Do you know what a decibel is? You probably have a general idea it measures sound. A decibel measures the intensity of sound. It is similar to measurements we use for earthquakes – each decibel multiplies the last one. This is because the human ear can pick up an amazing range of sound.
Start with silence at zero decibels or dB. A whisper is 15 dB. A normal conversation (normal, not YELLING) is 60 dB. A lawnmower is 90 dB. A car horn is 110 dB – but thank goodness you’re usually not standing right next to it. A firecracker is 140 dB. These are the measurements when you are right next to the source of the sound. Distance reduces decibel measurement. Read more at “How Stuff Works.”
Exposure to any sounds higher than 85 dB can cause hearing loss. Ever been to a loud concert for several hours, and felt like your ears were stuffed with cotton or ringing for a few days after? Eight hours’ worth can cause long-term hearing damage.
But noise can also do damage at lower levels. Research studies by the University of Michigan and others report any prolonged noise level over just 50 dB can cause stress, raise your blood pressure, and even increase your risk of heart attacks. That’s the level of single conversation! A 2011 World Health Organization study found Europeans lost 1.7 million years of healthy living due to noise. We suffer from noise stress.
Now imagine your average office environment, with multiple conversations going on, machines, heating and cooling, music, video, footsteps, even rustling papers. You are exposed to this for hours at a time. Maybe you’re sitting in the middle of one right now. Are you wearing ear buds? Music or podcasts through ear buds can also be at damaging levels for long periods and they don’t prevent the overall health damage.
Long-term studies are just now taking place to measure the health effects of long-term noise pollution. But scientists are worried – they’re starting to compare noise to smoking. Many already believe the impact of secondhand noise will be nearly as bad as the impact of secondhand smoke on your health.

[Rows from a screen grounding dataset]
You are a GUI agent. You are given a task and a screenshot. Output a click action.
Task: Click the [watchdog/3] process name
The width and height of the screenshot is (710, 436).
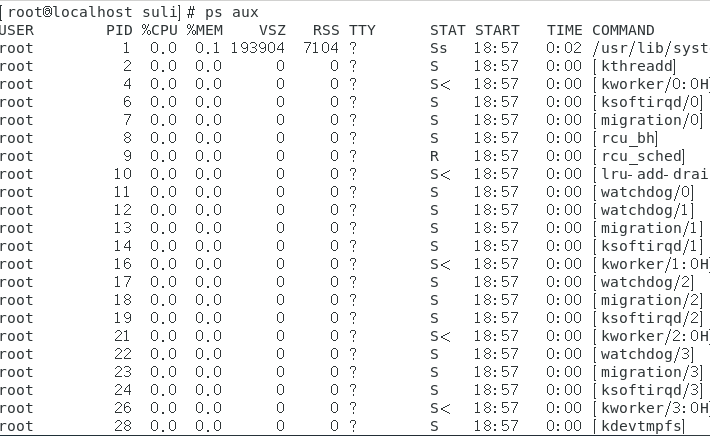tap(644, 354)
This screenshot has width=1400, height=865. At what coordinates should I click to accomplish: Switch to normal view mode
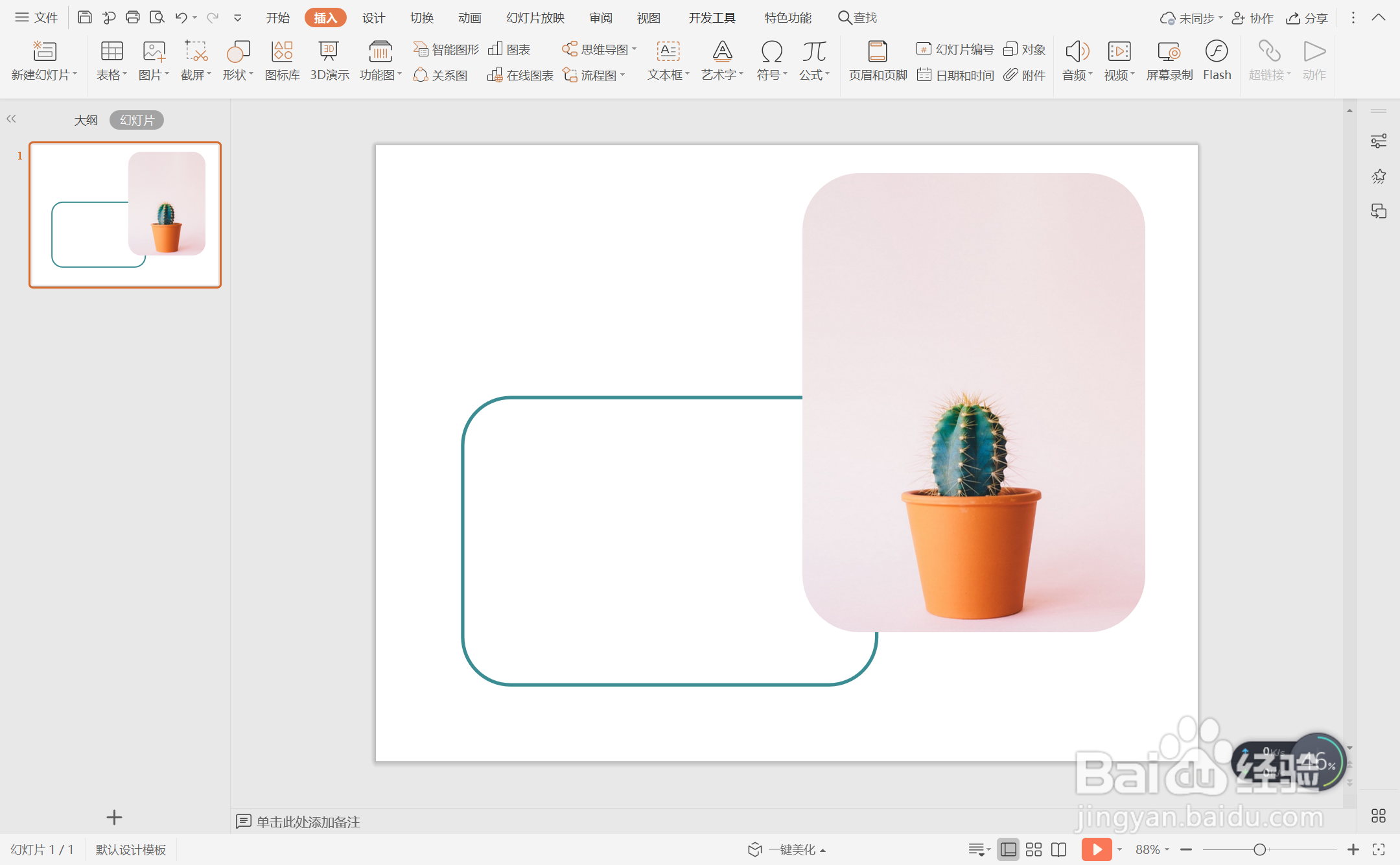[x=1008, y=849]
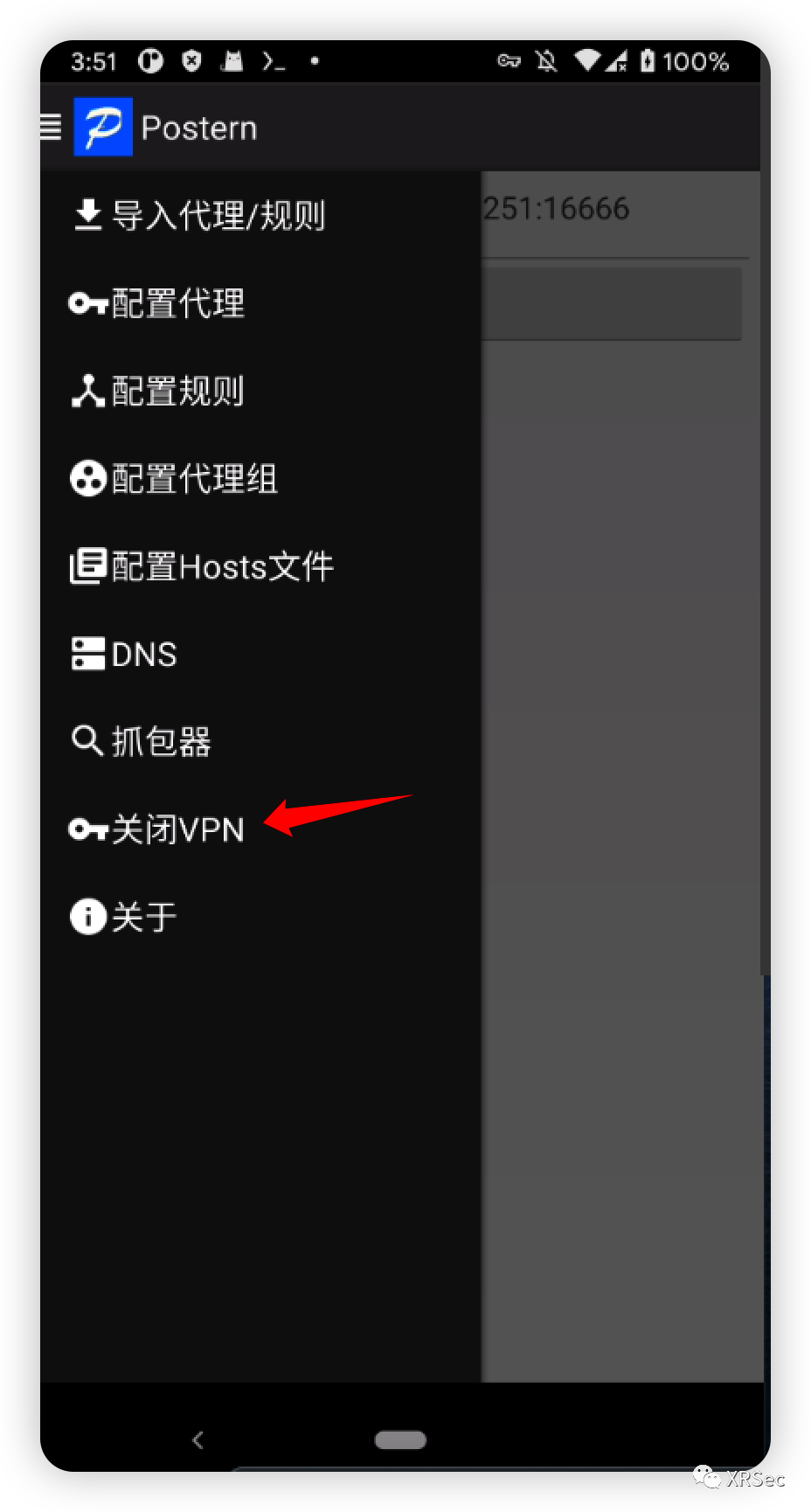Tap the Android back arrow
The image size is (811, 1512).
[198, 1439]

Things to do >>
**a.** Name each sound source for which the article on decibels and noise states a decibel level, and give that level.
**b.** Reproduce, word for word, the stretch of the article on decibels and noise from "Long-term studies are" through "on your health.".
The entries are material separate from the article on decibels and noise.

Solutions to each task >>
**a.**
- Whisper: 15 dB
- Normal conversation: 60 dB
- Lawnmower: 90 dB
- Car horn: 110 dB
- Firecracker: 140 dB

**b.**
Long-term studies are just now taking place to measure the health effects of long-term noise pollution. But scientists are worried – they’re starting to compare noise to smoking. Many already believe the impact of secondhand noise will be nearly as bad as the impact of secondhand smoke on your health.